Il primo elemento a cui guardare, prima di addentrarsi nella ricostruzione della storia recente dei dati, è l’andamento dell’ultimo anno disponibile, che appare particolarmente positivo. Si tratta, certo, di un dato che beneficia del trend di ripresa post-pandemico ma che non era scontato, considerato proprio quanto le donne siano state penalizzate nella fase iniziale della pandemia.
L’andamento del tasso di occupazione femminile nei 4 trimestri del 2021 mostra infatti una crescita di 3,7 punti percentuali dal primo al quarto trimestre. Considerando l’andamento del tasso di occupazione femminile con quello maschile dal 2018 al 2021, per mostrare nel medio periodo anche gli effetti della pandemia, si rileva che quello maschile è per ogni anno solidamente superiore a quello femminile. Negli anni sia il tasso femminile sia quello maschile hanno registrato una contrazione di qualche punto percentuale. Il tasso di occupazione femminile è passato dal 49,6% del 2018 al 49,4% del 2021. Nel 2021 il tasso di occupazione femminile è inferiore a quello maschile di 17,7 punti percentuali, nel 2018 era invece inferiore di 18 punti percentuali, in entrambi i casi una distanza importante che denota una criticità del mercato del lavoro italiano e che contribuisce al livello (basso) del tasso di occupazione complessivo.
Basta infatti comparare il tasso di occupazione femminile con quanto registrato in altri paesi dell’Unione Europea per comprenderlo in modo semplice.
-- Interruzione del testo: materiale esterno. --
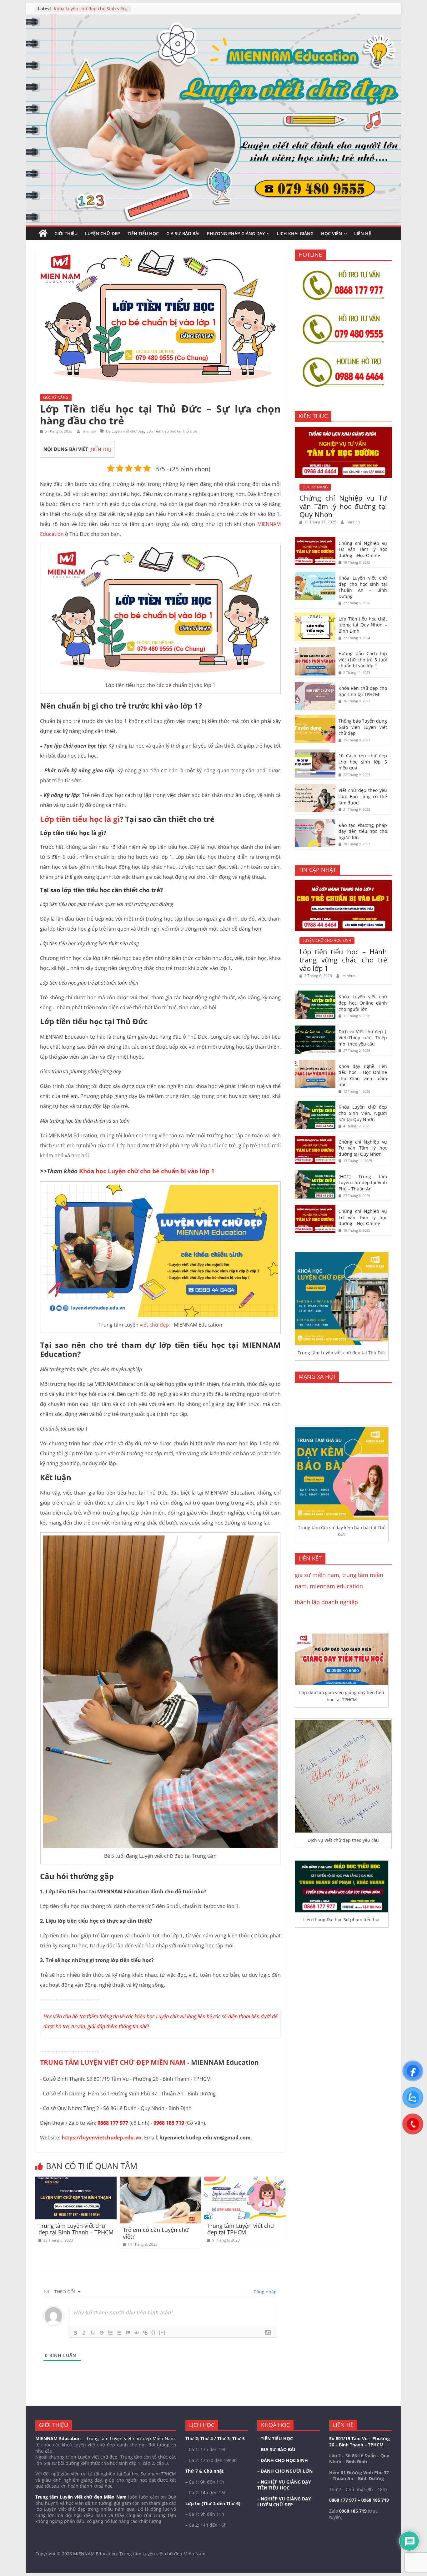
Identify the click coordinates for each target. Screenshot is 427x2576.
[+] (162, 2332)
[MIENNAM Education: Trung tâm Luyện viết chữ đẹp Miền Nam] (43, 233)
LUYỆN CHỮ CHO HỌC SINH (327, 940)
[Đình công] (101, 2332)
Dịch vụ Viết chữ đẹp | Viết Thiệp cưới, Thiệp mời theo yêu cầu (88, 12)
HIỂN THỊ (100, 449)
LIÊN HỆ (362, 233)
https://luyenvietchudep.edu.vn (102, 2137)
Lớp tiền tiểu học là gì (80, 819)
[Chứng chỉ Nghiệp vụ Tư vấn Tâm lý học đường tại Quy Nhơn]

I dati mostrano infatti come in Svezia, Danimarca, Germania e Finlandia il tasso di occupazione femminile sia superiore al 70%. La media europea si attesta attorno al 63,4% e l’Italia registra un tasso di occupazione inferiore di 14 punti percentuali rispetto alla media.
Il dato comparato è importante premessa all’osservazione dell’andamento della serie storica del tasso di occupazione femminile che mostra una crescita costante dal 2013 al 2019, seguita, tra il 2019 e il 2020 da una contrazione di 1,1 punti percentuali connessa alla pandemia. Un andamento quindi positivo che mostra dati ampiamente in recupero rispetto alla fase pre-crisi del 2008 e rispetto agli anni più difficili della crisi stessa ma che, allo stesso tempo, distanzia ancora fortemente l’Italia dagli altri paesi europei.
Osservando il tasso di occupazione femminile (15-64 anni) nelle singole regioni italiane per l’anno 2021, si evince che la Valle d’Aosta (63,2%) è la regione che registra la percentuale più alta, seguita dal Trentino-Alto Adige (62,6%) e dalla Emilia-Romagna (61,6%). La Campania e la Sicilia sono le regioni con il più basso tasso di occupazione (29,1%). In generale si rileva come siano le regioni del Sud a registrare percentuali più basse di occupazione femminile con picchi nei quali meno di un terzo delle donne tra i 15 e i 64 anni ha un impiego.
Analizzando il tasso di disoccupazione femminile nei 4 trimestri del 2021, si rileva una diminuzione dal primo al quarto trimestre. Nel dettaglio il tasso di disoccupazione è passato dall’11,7% del primo trimestre al 9,9% del quarto trimestre.
Dal 2018 al 2021 il tasso di disoccupazione femminile è sempre stato maggiore di quello maschile, sebbene senza distanze particolarmente ampie.
Nel 2018 era superiore a quello maschile di 2 punti percentuali, nel 2021 di 1,9 punti percentuali. Entrambi i tassi dal 2018 a oggi hanno registrato una diminuzione e il tasso di disoccupazione femminile è passato dall’11,9% del 2018 al 10,8% del 2021.
Seppur il mero dato sul tasso di disoccupazione porterebbe a una lettura ottimistica circa l’andamento del mercato del lavoro italiano, se si osserva attentamente il tasso di inattività femminile si rileva un aumento dal 2018 al 2021, lasciando immaginare come diverse disoccupate abbiano smesso di cercare attivamente lavoro. Infatti, il tasso di inattività femminile è passato dal 43,8% del 2018 al 44,6% del 2021, ma più in generale si nota come il tasso di inattività femminile è molto superiore alla media complessiva, identificando con il nodo dell’inattività la principale criticità macro-economica del tema della partecipazione al mercato del lavoro delle donne italiane.